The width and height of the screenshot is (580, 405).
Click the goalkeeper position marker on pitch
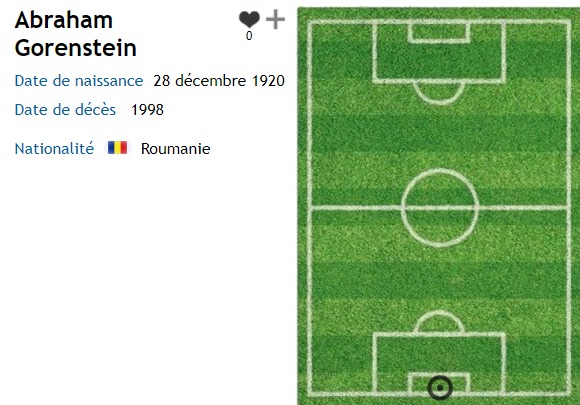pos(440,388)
==
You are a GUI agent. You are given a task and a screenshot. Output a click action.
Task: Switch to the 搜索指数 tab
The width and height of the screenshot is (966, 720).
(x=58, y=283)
---
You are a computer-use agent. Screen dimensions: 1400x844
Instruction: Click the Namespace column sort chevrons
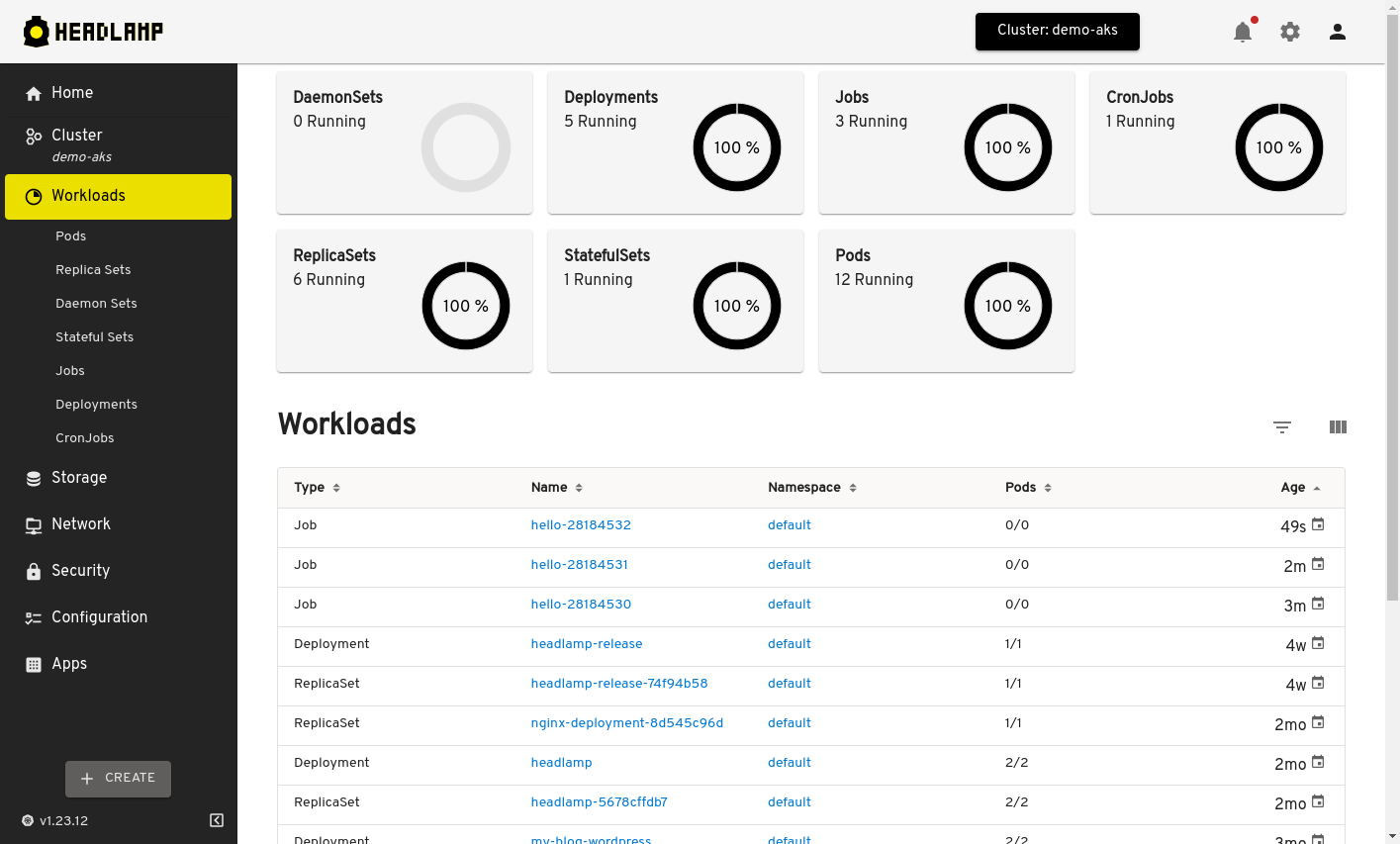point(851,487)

REQUIRED WORK:
Where the string "agent" appears in a line of the listing, copy that line.

RESPONSE TO THE EXERCISE:
You are a GUI agent. You are given a task and a screenshot. Output a click action.
You are a computer-use agent. Screen dimensions: 1400x844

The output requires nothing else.